— begin LISTED ENTRIES —

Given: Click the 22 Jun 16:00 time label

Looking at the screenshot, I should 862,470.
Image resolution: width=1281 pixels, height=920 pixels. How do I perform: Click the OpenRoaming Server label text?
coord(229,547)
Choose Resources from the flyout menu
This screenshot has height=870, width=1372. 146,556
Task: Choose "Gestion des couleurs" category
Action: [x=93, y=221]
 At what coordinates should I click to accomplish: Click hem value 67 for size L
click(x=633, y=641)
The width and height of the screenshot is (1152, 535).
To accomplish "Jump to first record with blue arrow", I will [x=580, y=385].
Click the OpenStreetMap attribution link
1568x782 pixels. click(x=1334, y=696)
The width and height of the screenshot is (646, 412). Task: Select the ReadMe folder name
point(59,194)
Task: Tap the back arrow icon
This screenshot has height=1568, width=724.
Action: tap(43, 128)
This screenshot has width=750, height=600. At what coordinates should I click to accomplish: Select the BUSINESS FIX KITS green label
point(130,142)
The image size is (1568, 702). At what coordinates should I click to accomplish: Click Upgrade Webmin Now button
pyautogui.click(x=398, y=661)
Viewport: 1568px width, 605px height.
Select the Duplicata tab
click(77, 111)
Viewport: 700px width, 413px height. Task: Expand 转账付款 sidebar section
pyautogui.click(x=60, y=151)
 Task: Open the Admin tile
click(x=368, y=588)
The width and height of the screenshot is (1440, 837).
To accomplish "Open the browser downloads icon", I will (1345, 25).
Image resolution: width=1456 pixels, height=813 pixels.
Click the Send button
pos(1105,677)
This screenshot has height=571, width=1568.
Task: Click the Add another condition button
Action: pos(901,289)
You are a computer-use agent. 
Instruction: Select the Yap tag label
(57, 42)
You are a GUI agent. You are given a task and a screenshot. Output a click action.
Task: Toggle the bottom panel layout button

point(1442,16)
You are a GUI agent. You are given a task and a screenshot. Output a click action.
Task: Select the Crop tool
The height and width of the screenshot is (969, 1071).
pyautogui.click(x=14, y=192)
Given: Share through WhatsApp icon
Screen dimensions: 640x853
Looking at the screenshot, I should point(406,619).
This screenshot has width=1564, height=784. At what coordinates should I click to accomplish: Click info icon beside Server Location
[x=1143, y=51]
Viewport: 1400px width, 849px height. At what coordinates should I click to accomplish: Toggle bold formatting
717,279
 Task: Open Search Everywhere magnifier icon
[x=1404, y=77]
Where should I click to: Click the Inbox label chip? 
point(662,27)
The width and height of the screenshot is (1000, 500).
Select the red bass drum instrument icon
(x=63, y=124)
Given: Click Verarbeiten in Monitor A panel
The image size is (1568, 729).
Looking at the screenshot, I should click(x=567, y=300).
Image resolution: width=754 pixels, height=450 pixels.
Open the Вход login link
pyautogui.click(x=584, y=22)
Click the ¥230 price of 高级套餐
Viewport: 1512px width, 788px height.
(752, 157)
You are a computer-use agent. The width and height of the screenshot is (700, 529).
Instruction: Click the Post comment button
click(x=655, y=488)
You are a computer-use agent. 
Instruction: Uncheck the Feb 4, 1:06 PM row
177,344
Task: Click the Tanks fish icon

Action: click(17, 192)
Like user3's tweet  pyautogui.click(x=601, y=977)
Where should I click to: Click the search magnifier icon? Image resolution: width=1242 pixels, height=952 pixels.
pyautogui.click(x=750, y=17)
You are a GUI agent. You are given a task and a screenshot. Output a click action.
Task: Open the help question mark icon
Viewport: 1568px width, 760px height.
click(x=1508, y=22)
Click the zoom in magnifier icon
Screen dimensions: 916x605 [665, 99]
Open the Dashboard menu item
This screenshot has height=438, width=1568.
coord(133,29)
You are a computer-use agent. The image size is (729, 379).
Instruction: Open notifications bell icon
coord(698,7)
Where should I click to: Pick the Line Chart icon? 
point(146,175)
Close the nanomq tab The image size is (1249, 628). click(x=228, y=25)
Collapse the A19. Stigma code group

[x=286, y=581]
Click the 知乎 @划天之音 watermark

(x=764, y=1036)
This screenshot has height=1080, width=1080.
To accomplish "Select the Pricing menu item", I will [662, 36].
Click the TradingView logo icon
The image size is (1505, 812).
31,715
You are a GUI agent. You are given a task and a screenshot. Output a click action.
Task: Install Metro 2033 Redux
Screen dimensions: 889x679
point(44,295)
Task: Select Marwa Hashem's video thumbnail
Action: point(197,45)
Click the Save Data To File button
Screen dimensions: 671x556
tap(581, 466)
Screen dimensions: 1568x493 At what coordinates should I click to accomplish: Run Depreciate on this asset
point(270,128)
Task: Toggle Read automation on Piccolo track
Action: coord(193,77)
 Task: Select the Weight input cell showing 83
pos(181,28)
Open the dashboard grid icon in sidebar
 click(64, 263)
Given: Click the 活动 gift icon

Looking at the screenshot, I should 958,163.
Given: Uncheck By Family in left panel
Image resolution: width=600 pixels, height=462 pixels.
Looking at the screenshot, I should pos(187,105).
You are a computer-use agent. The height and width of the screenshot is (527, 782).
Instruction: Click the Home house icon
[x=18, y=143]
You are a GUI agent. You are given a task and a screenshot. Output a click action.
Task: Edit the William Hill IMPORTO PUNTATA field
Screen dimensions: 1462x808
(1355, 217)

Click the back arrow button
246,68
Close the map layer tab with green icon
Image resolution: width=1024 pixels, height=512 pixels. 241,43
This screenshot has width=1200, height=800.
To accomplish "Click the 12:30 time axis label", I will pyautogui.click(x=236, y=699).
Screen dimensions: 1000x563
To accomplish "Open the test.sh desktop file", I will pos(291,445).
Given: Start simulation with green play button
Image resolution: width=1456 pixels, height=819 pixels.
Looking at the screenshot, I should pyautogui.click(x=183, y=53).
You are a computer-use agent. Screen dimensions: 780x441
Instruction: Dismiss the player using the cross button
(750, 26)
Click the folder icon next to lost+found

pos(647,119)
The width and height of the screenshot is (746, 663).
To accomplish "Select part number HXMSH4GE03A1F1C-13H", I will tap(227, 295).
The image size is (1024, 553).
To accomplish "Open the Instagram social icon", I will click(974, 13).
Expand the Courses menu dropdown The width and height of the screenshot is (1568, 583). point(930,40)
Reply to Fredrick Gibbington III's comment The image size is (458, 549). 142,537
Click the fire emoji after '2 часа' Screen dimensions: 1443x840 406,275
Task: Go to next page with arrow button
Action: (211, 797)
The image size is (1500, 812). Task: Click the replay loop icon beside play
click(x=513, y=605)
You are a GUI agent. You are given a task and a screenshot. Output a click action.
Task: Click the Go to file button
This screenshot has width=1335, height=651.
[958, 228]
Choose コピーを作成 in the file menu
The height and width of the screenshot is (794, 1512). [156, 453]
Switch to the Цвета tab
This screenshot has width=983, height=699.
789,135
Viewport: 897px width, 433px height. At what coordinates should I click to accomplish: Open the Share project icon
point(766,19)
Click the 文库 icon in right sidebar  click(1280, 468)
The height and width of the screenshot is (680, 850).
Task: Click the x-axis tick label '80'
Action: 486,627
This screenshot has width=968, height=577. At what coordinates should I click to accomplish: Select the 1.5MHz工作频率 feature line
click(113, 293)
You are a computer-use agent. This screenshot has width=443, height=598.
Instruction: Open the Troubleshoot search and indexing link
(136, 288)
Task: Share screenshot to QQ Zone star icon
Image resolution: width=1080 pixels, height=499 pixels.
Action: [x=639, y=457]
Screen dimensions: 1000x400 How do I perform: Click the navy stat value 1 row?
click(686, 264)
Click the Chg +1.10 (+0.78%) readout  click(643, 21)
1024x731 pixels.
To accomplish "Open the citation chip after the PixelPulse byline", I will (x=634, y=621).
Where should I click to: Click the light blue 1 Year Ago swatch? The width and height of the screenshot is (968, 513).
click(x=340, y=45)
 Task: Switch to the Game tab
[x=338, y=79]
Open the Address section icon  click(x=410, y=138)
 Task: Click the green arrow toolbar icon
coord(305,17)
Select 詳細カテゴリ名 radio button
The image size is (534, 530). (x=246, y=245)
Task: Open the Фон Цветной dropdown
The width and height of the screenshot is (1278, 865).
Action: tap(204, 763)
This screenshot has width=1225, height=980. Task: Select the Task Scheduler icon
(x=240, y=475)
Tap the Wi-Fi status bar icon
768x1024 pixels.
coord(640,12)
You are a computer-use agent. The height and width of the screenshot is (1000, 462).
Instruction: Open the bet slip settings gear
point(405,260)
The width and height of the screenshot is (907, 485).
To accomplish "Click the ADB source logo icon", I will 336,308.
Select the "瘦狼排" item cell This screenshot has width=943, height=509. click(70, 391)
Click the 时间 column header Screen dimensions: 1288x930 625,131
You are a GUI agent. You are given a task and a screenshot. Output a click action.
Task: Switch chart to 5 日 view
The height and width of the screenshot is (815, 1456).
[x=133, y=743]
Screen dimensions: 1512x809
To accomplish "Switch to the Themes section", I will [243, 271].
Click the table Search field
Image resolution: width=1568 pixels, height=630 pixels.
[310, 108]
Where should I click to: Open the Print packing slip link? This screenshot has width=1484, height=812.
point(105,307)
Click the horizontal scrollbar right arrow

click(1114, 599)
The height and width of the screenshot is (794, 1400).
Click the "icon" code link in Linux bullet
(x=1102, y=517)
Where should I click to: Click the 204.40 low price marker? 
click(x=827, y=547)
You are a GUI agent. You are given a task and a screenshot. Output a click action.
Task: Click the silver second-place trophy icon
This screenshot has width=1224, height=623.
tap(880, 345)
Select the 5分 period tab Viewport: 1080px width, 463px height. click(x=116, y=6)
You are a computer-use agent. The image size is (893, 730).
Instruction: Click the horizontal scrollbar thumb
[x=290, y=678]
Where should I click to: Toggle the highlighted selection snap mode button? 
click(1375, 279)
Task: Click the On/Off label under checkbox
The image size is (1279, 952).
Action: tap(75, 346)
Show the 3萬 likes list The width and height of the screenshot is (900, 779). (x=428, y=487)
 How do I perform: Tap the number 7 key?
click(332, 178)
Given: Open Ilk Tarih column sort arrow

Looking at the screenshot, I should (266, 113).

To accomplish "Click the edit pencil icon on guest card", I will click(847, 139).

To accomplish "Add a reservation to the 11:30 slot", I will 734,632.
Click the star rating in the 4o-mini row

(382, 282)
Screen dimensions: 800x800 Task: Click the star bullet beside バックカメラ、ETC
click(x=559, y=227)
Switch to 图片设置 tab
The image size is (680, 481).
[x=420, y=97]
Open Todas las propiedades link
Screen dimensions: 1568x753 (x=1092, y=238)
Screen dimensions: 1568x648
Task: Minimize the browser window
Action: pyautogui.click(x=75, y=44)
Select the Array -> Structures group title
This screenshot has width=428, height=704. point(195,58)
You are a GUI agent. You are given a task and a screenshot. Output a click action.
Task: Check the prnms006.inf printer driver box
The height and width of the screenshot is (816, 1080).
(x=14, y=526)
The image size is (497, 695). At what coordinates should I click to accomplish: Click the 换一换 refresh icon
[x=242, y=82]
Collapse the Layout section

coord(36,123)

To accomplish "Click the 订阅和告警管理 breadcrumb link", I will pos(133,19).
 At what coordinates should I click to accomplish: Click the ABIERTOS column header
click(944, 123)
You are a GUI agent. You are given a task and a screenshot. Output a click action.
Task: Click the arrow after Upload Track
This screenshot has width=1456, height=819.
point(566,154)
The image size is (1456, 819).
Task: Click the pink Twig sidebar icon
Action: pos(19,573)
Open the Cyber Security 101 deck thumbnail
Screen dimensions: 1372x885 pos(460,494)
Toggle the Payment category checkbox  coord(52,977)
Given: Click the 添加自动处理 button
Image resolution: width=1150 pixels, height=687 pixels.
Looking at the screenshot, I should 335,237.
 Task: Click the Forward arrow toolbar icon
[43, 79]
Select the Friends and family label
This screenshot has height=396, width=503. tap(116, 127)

— end LISTED ENTRIES —

■ **THE REQUEST**: Pull out every line of the records above that contains the word "arrow", with case counting.

■ **SOLUTION TO THIS PROBLEM**:
To accomplish "Jump to first record with blue arrow", I will [x=580, y=385].
Task: Tap the back arrow icon
Click the back arrow button
Task: Go to next page with arrow button
 Task: Click the green arrow toolbar icon
Click the horizontal scrollbar right arrow
Given: Open Ilk Tarih column sort arrow
Task: Click the arrow after Upload Track
 Task: Click the Forward arrow toolbar icon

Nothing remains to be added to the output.